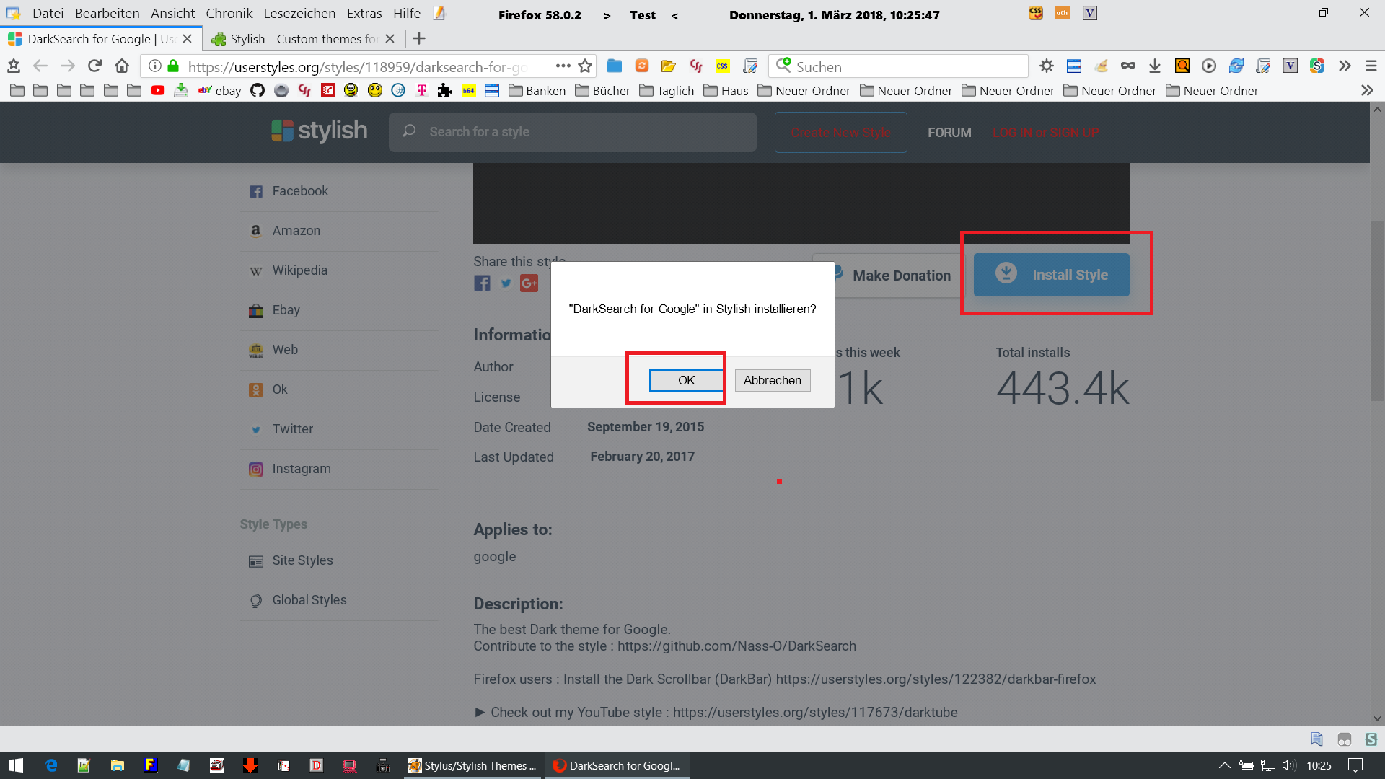Click the OK button in dialog
The height and width of the screenshot is (779, 1385).
pos(685,380)
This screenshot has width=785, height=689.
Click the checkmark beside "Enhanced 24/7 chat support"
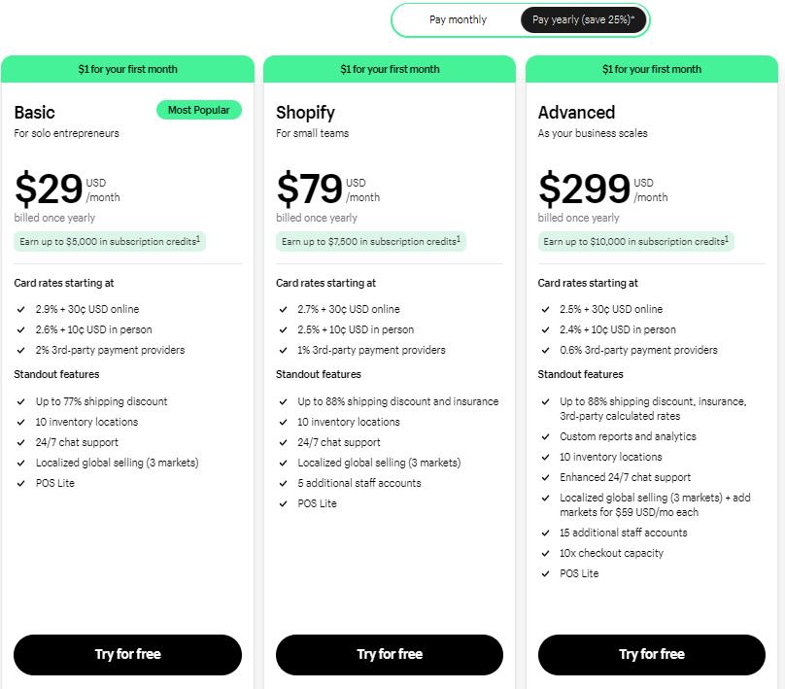[546, 477]
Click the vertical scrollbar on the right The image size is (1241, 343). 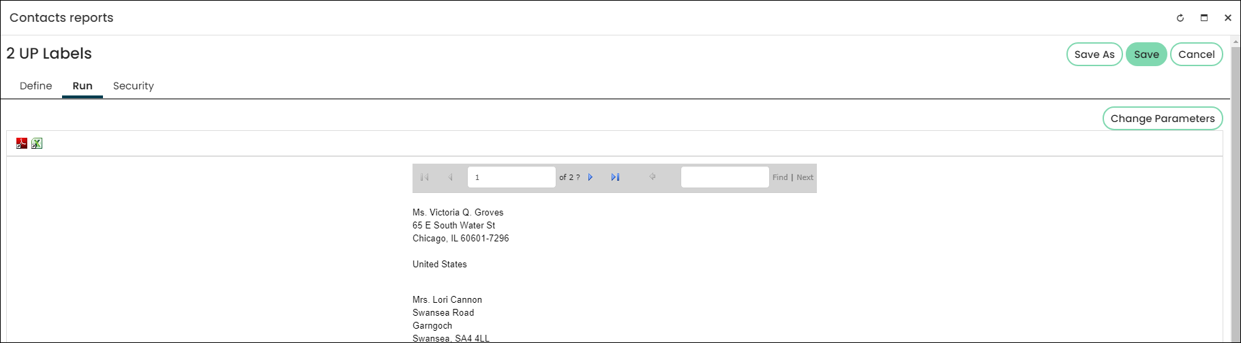tap(1236, 194)
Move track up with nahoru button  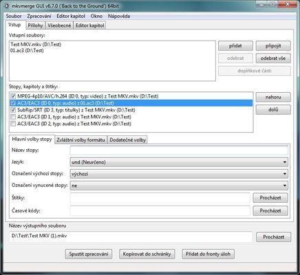tap(273, 97)
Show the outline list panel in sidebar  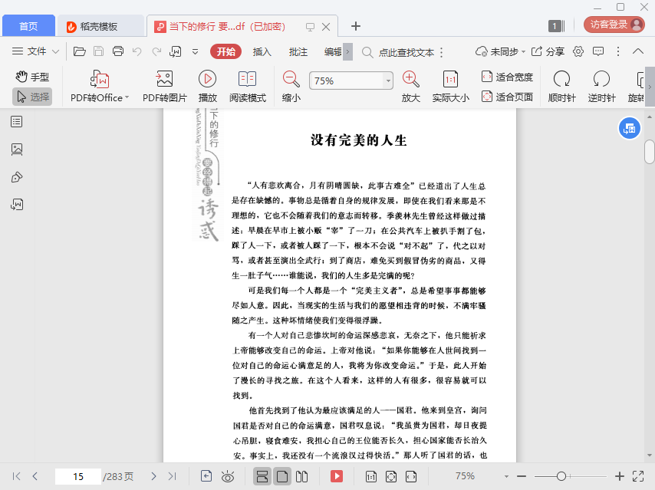point(17,122)
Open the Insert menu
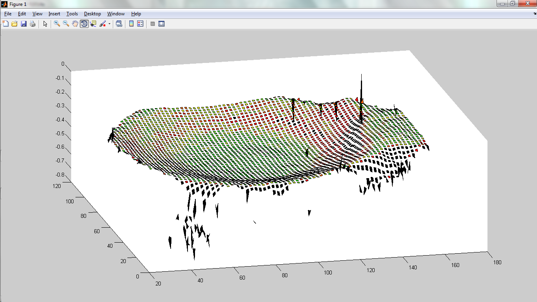Image resolution: width=537 pixels, height=302 pixels. click(x=54, y=14)
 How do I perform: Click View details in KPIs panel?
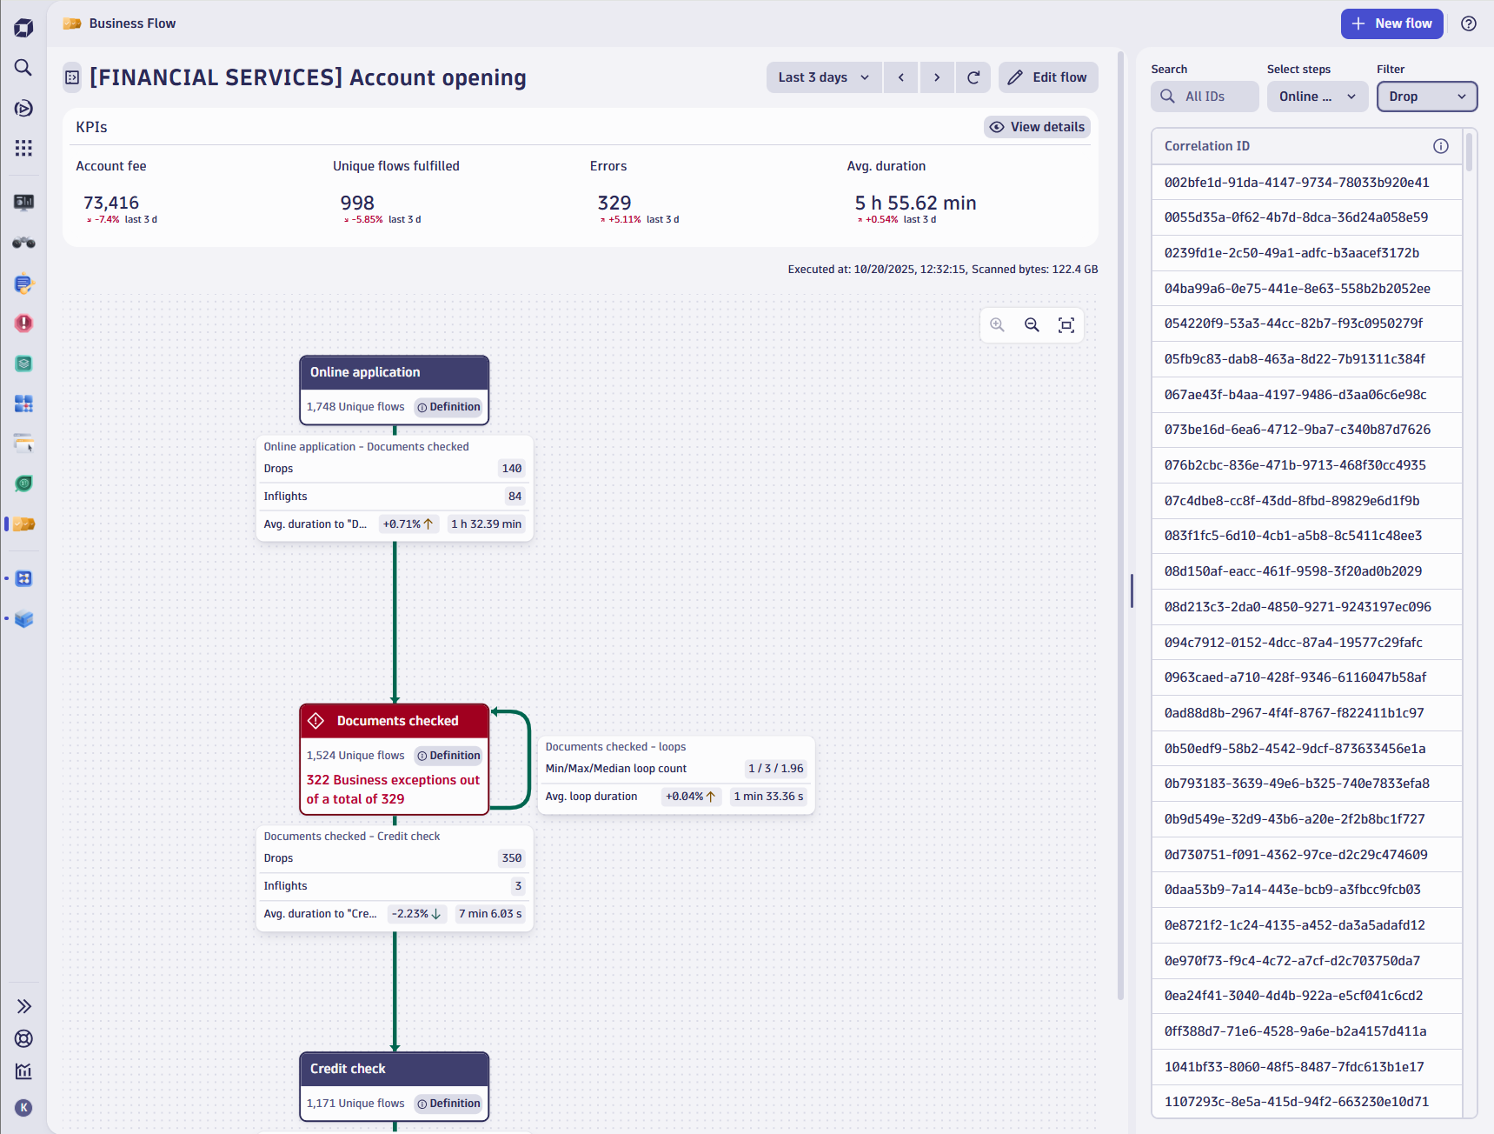[x=1038, y=127]
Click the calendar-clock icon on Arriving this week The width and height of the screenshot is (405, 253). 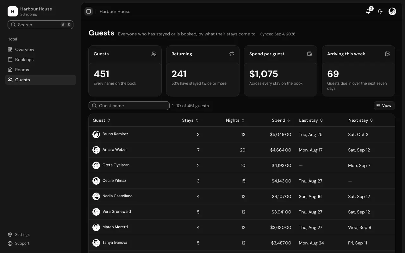pyautogui.click(x=387, y=54)

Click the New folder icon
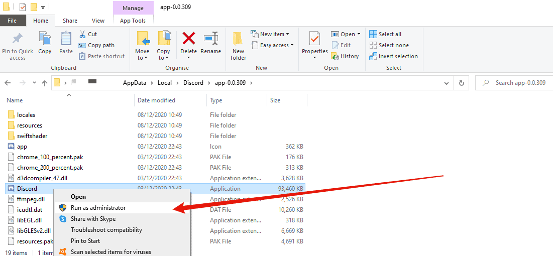click(238, 39)
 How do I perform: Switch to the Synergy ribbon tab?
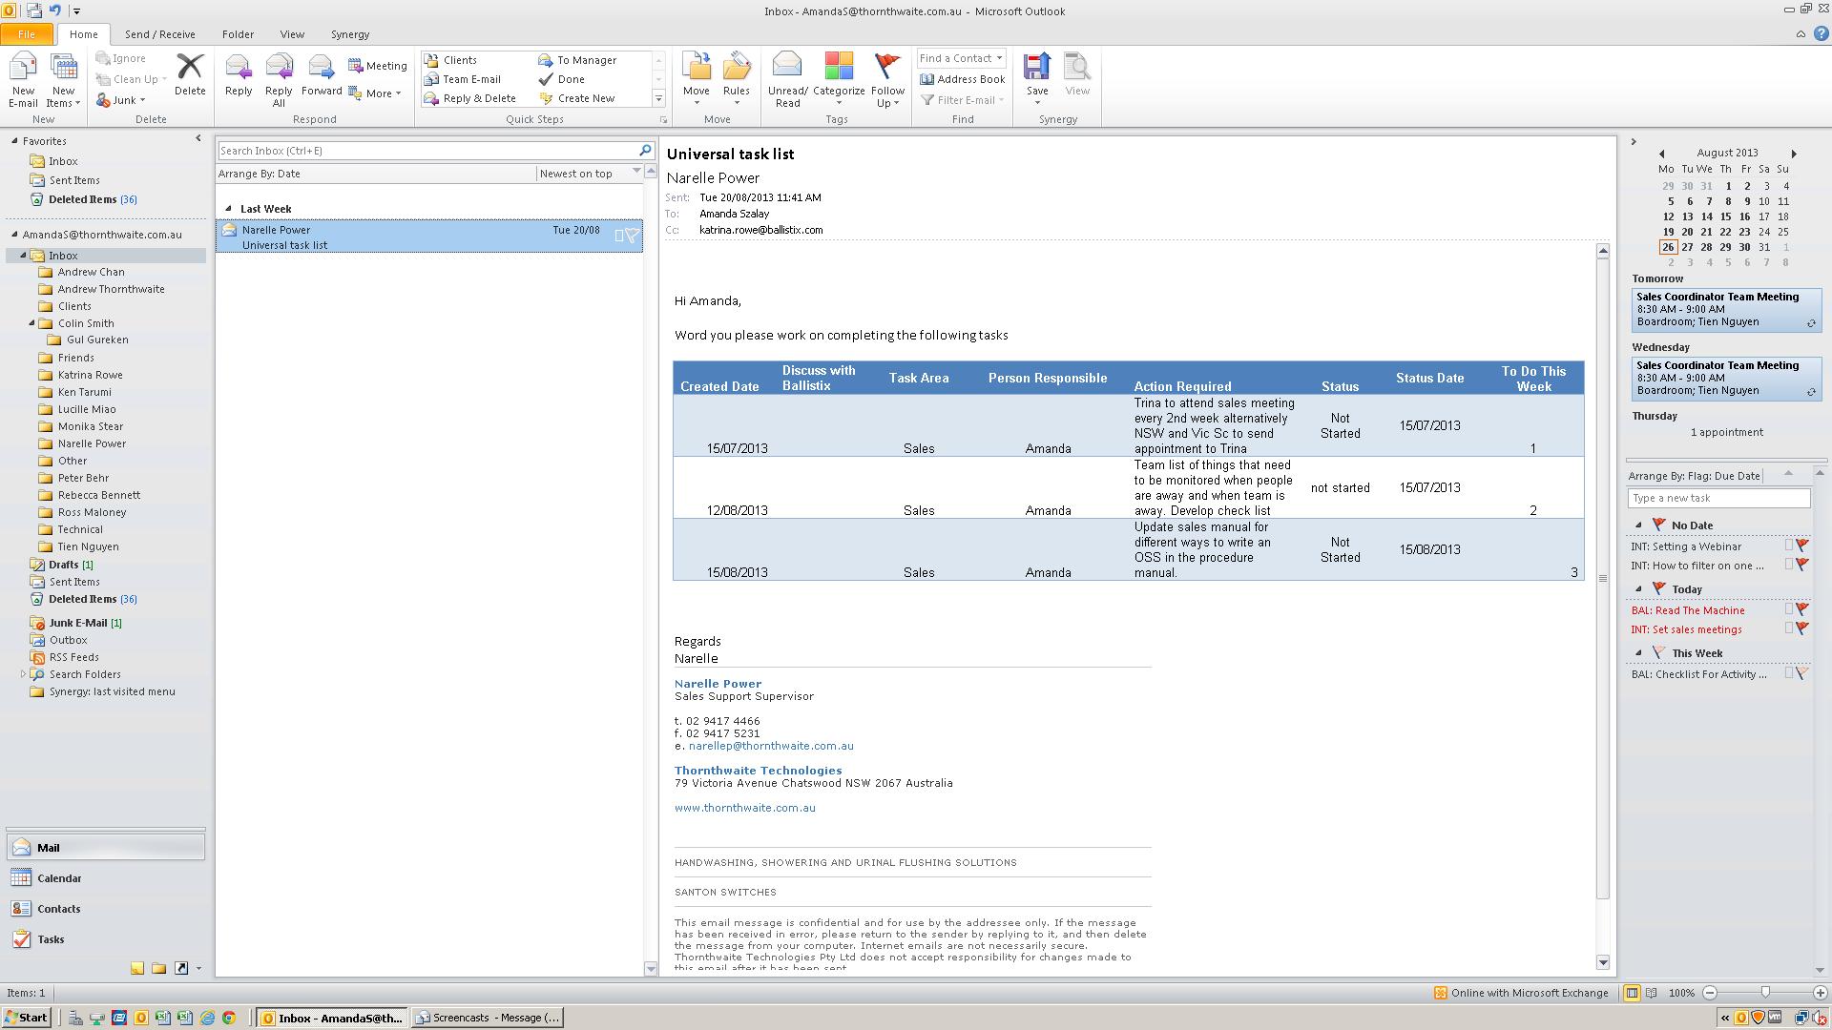349,33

- - - -

Reproduce the stretch from the line containing "Click the New folder icon" through the end of the records, requests included, and offset every number in the answer coordinates by -13. Leave the pictures out.

Click the New folder icon
click(225, 26)
 How do I perform: Switch to the Synergy ribbon tab?
336,20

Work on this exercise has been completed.